Sterically controlled double nucleophilic addition reactions of (η6-arene)(η6-[2.2]paracyclophane)ruthenium(II) complexes and reactions to form highly fluxional agostic cyclohexenyls

Abstract

Action of the hydride source Na[BH₄] on the (η⁶-arene)(η⁶-[2.2]paracyclophane)ruthenium(II) complexes [Ru(η⁶-C₁₆H₁₆)(η⁶-arene)][BF₄]₂(arene = benzene 1a, p-cymene 1b, 1,2,4,5-tetramethylbenzene 1c, pentamethylbenzene 1d or hexamethylbenzene 1e) results exclusively in the addition of two hydride nucleophiles to the non-cyclophane arene ring, giving the neutral (1,3-diene)ruthenium(0) complexes [Ru(η⁶-C₁₆H₁₆)(η⁴-diene)](diene = C₆Me₆H₂4, C₆Me₅H₃6, C₆ Me₄H₄7 or MeC₆H₆CHMe₂8).
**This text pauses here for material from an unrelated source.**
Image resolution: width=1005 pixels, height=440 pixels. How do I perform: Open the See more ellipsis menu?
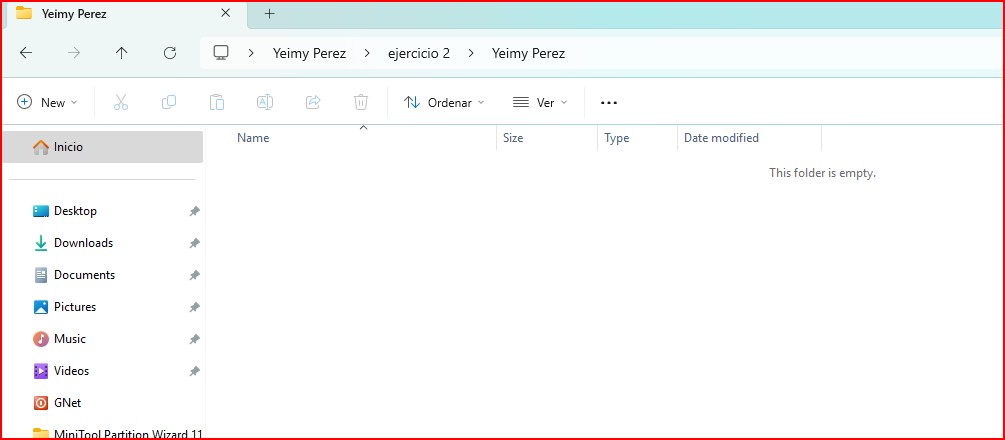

Complex 4 is the 1,3-diene isomer of the previously reported 1,4-diene compound [Ru(η⁶-C₁₆H₁₆)(η⁴-3,6-C₆Me₆H₂)]2(formed in the reduction of 1e by Red-Al {Na[AIH₂(OCH₂CH₂OMe)₂]}). In complexes 1a–1e, attack on the [2.2]paracyclophane ligand is not observed, implying that nucleophilic additions to these compounds are not charge controlled. This contrasts with previously reported related reactions which give bis(cyclohexadienyl) complexes. Attempts to prepare functionalised diene complexes derived from 1a and 1e were largely unsuccessful although the functionalised cyclohexadienyl compounds [Ru(η⁶-C₁₆H₁₆)-(η⁵-C₆R₆X)][BF₄]9–11(R = H or Me; X = Me or OMe) are prepared. Deprotonation of the hexamethylbenzene complex 1e results in the formation of the exo-methylene species [Ru(η⁶-C₁₆H₁₆){η⁵-C₆Me₅(CH₂)}][BF₄]12 and [Ru(η⁶-C₁₆H₁₆){η⁴-C₆Me₄(CH₂)₂}]13. Complexes 4, 6 and 7 react with HBF₄ to generate agostic cyclohexenyl compounds [Ru(η⁶-C₁₆H₁₆)(η³-C₆Me_nH_9–n)][BF₄](n= 6 16, 5 20 or 4 21). However, reaction of 2 with HBF₄ gives the exocyclic agostic complex [Ru(η⁶-C₁₆H₁₆){η³-(HCH₂)(CH₂)C₆Me₄H₄}][BF₄]18. In 16 the agostic cyclohexenyl ligand is bound via an endocyclic allylic functionality whereas in the isomer, 18, the metal is bound externally to the ring. Deprotonation of 18 with LiBuⁿ results in the abstraction of the agostic proton to generate [Ru(η⁶-C₁₆H₁₆){η⁴-(CH₂)₂C₆Me₄H₄}]19, which is isomeric with 2 and 4 and contains a saturated C₆Me₄H₄(CH₂)₂ ring bound to the metal centre by two exocyclic olefinic functionalities. The mechanisms for the formation of these compounds have been probed by deuteriation studies and their extensive dynamic behaviour investigated by variable-temperature ¹H NMR spectroscopy.